In those long and languorous hours of Christmas afternoon, when the turkey lies demolished and the Queen has said her piece, there’s little left to do but drink and snooze.

The children’s toys are all played out. Your parents’ bracing walk has left them drained. The hours you spent last night in wrapping, writing, basting, boiling, decorating and displaying were not in vain, for all are quite, quite sated. Here, then, are my recommendations for those lazy hours until supper: a mixture of music, poetry and interviews to enthral and delight while you digest the morning’s labours.
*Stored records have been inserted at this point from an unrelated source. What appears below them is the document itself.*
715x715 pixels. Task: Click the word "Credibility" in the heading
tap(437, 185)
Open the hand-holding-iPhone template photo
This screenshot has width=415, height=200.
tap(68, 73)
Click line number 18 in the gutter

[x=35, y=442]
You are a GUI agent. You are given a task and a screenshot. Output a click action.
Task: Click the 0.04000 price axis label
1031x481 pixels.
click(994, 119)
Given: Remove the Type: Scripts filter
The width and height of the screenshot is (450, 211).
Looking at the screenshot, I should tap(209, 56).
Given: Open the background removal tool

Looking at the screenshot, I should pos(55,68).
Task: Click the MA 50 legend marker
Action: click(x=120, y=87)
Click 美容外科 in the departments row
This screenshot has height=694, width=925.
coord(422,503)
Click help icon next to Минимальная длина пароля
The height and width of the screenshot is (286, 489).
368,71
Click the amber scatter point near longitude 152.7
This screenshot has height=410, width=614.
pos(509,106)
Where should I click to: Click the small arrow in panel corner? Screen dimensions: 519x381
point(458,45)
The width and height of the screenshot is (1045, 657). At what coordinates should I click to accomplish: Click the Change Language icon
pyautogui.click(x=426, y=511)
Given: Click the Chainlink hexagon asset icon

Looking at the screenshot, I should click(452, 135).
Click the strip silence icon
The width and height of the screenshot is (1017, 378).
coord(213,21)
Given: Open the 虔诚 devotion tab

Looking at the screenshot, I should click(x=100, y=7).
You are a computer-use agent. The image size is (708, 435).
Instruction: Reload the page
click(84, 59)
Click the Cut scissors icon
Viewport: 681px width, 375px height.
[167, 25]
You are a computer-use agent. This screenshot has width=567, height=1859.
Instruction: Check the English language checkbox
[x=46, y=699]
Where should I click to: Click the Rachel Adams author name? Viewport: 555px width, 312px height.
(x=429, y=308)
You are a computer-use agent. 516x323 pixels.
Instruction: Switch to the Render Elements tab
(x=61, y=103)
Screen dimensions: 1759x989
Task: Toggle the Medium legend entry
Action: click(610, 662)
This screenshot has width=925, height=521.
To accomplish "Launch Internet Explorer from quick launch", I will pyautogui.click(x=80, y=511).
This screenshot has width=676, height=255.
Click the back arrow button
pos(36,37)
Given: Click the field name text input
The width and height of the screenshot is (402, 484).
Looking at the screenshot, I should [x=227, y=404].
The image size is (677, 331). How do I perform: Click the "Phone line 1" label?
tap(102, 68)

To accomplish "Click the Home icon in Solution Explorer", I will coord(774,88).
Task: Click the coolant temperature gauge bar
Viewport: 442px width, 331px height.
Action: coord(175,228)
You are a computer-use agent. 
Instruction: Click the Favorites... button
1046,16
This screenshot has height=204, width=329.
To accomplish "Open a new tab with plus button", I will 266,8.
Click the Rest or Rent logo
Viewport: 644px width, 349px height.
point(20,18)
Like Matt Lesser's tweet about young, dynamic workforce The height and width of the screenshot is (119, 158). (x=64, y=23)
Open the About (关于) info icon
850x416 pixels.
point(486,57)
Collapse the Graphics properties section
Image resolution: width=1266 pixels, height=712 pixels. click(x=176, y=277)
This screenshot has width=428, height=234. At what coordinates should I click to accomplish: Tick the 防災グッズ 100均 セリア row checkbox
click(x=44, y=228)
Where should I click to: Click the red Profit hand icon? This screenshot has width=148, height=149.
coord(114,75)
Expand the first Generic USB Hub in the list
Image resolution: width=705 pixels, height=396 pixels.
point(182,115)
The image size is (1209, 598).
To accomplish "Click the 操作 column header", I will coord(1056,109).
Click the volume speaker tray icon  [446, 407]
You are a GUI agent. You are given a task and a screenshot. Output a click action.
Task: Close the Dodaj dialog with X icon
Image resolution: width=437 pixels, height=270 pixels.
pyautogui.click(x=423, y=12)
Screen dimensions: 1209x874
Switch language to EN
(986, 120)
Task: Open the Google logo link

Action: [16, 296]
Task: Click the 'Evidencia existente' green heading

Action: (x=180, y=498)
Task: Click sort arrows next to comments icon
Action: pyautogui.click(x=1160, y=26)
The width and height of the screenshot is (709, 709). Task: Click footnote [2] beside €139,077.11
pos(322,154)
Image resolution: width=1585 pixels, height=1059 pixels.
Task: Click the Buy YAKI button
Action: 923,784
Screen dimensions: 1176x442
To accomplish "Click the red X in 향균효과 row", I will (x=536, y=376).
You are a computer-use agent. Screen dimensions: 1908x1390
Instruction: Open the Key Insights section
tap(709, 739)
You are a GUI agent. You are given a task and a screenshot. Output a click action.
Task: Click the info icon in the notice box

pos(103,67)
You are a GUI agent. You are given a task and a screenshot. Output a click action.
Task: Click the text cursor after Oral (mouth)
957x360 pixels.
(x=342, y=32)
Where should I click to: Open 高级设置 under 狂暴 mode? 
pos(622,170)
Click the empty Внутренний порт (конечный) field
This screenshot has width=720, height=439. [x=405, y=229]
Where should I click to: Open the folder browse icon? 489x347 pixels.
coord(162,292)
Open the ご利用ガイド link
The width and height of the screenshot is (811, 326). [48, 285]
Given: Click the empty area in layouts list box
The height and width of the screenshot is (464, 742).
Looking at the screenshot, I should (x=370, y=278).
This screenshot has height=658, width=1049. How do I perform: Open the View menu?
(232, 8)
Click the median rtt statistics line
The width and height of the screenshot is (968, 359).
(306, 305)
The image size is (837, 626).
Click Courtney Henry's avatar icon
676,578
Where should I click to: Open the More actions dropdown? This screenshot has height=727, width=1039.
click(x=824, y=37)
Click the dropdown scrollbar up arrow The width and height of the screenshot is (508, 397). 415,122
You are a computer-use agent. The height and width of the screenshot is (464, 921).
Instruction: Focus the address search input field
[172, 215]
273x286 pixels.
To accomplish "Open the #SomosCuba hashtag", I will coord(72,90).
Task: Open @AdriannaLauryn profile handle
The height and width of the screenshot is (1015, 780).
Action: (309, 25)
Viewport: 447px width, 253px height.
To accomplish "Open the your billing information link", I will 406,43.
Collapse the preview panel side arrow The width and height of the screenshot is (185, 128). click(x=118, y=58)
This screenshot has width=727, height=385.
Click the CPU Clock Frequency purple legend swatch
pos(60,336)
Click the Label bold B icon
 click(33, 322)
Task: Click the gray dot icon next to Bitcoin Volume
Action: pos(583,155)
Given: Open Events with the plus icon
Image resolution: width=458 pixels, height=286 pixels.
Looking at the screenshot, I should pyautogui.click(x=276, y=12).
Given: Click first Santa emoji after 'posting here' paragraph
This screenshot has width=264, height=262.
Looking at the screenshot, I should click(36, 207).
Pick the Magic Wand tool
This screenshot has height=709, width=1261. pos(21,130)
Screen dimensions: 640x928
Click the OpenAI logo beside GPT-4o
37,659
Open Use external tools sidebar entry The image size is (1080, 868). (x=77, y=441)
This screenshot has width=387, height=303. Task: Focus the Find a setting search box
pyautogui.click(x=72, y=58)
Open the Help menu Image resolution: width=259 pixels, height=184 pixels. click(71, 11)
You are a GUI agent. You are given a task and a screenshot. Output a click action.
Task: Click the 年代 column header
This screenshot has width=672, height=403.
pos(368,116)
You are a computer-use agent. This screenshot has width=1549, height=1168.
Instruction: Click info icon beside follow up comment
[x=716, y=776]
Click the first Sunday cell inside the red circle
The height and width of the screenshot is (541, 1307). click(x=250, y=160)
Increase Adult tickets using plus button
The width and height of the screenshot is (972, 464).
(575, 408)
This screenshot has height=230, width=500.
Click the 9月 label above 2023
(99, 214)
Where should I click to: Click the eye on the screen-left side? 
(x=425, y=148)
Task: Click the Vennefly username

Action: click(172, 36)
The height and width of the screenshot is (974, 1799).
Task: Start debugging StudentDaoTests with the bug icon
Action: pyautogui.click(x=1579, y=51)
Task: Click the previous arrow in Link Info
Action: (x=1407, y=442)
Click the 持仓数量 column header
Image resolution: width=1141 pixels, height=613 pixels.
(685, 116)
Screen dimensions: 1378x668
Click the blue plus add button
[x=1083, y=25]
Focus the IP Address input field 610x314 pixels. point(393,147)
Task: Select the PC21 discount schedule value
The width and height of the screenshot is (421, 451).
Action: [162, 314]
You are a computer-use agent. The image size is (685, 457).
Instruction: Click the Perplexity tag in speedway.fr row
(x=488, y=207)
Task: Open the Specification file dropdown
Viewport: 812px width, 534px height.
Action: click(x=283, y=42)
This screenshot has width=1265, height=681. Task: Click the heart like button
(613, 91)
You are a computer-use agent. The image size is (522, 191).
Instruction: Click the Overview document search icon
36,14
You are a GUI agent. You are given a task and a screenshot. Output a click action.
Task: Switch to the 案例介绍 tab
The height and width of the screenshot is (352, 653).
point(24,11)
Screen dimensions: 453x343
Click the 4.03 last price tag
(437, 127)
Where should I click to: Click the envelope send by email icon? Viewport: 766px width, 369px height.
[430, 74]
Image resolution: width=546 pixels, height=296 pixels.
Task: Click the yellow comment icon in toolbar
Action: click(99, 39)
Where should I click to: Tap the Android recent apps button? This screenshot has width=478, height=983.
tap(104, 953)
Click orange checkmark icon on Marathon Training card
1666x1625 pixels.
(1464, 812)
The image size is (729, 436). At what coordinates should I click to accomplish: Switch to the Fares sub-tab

Begin with Liszt’s Weinachtsbaum, a suite of 12 pieces for the piano. It was written in 1873-74, revised in 1874-76, and first performed on Christmas Day 1881 for its dedicatee, Liszt’s granddaughter Daniela von Bülow. Several of the pieces, such as the second, third and fourth of the set, are based on Christmas carols. Others, especially the last three, are autobiographical, describing people, places and scenes from life. The music is typical of Liszt’s late period: it eschews virtuosity in favour of harmonic exploration, rhythmic variation and subtle dynamic gradation. The set was first recorded in 1951 by Alfred Brendel for SPA – incidentally, his debut recording – which performance has not yet been bettered.

Follow this with a selection from the Desert Island Discs archive, available on the Radio 4 website. One could spend days flicking through this quite exceptionally rich catalogue, but to save you that trouble I would recommend the following:

• Sir Oliver Millar (June 4, 1977)

• Lord Dacre of Glanton (August 21, 1988)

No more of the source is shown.